Les Perspectives démocratiques sont nées de cette nécessité de plaider pour la réalisation de l’idéal dont le Nouveau Monde était porteur, sans en être encore pleinement conscient. C’était donc une idée en sommeil dans les choses, et sa vérité demandait à être dite, ainsi le concevait Whitman. De même il considérait qu’il était de son devoir de donner à ce plaidoyer une voix, celle du Lettré du futur dont il brosse le portrait idéal : un composé de Shakespeare, des bardes sacrés des Juifs, d’Eschyle, de Juvénal, dit-il, mais « pour les desseins futurs et démocratiques, des poètes (oserai-je le dire ?) d’un ordre plus élevé que chacun de ceux-là », une « classe de bardes qui fassent concorder, maintenant et pour toujours, l’être physique rationnel de l’homme avec les ensembles de l’espace et du temps, et avec ce vaste et multiforme spectacle de Nature, qui l’environne », et dont, à l’évidence, le poète des Feuilles d’Herbe est le pendant réel, et, lui, convaincant dans la forme originale qu’il a donnée à son œuvre.

Auxeméry, mars 2011


Article paru dans le numéro 135 de la revue PO&SIE, 1er trimestre 2011, Belin. Les Perspectives démocratiques, traduites par Auxeméry, sont à lire dans ce numéro.

© Auxeméry _ 24 juin 2011

[1Yves di Manno traduit maintenant cette strophe liminaire de D’être en multitude ainsi : « Certaines choses/Nous entourent “et les voir/Équivaut à se connaître” ». La traduction précédente dans l’édition de 1985 chez Unes, qu’on peut encore consulter, était différente. Nous avons pour notre part donné une version mot-à-mot, pour servir notre propos.

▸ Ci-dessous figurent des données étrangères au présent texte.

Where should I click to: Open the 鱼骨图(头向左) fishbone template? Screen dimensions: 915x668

[2L’expression est de Serge Gavronsky dans la préface à la traduction du « A » (Section 12) de Zukofsky qu’il a réalisée avec François Dominique (Virgile édit, collection Ulysse Fin de Siècle, 2003).

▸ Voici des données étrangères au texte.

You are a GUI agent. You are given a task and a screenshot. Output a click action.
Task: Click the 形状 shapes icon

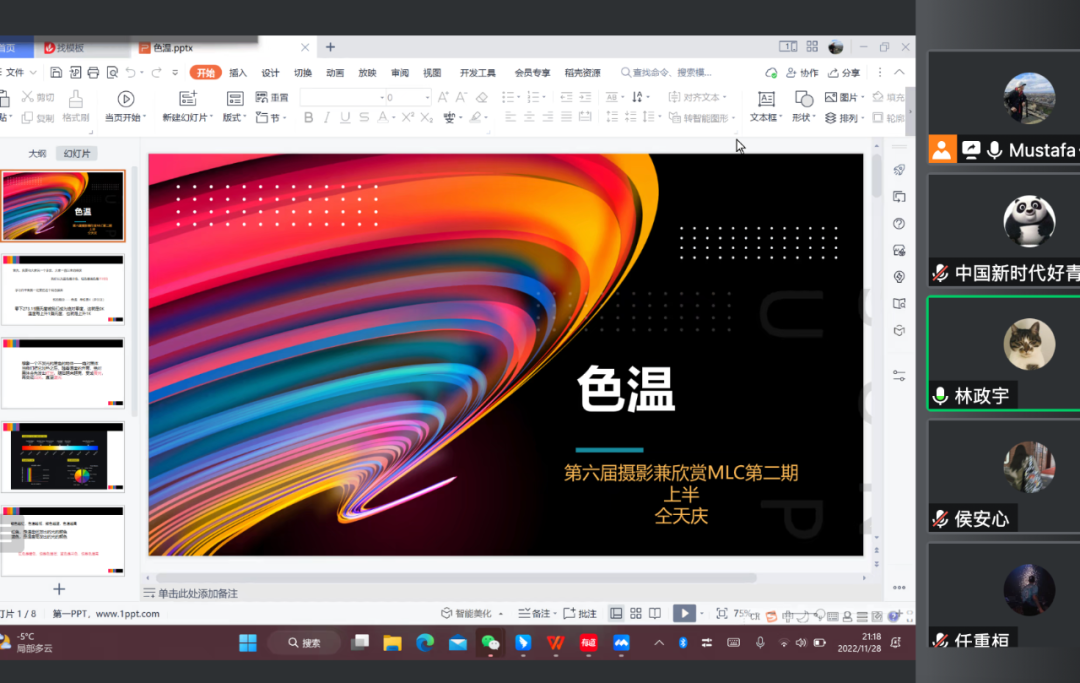pyautogui.click(x=803, y=99)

[3Voir la traduction de la strophe complète dans « A »-12, page 130 de la version Gavronsky-Dominique : « La première fois chez l’imprimeur/Sous le galop des crinières/S’échappent les Feuilles d’Herbe/La maison existe encore/Sur Cranberry Street/Que je traverse la nuit/Je vais enseigner/ dans le Eagle Building, du vieux/Brooklyn, chargé d’années perdues/Et du souffle des éditoriaux de Whitman — /L’esprit agit sur certaines choses/ Et en supporte d’autres/ Il agit souvent avec des siècles d’avance/Avant de pouvoir expliquer ».

[4La formule est reprise en fait des révolutionnaires français.

[5Carlyle utilise un titre qui fait image, en référant au saut (shouting) qu’accomplissent certains athlètes du haut des chutes du Niagara, et en posant la question de la vanité possible de l’entreprise.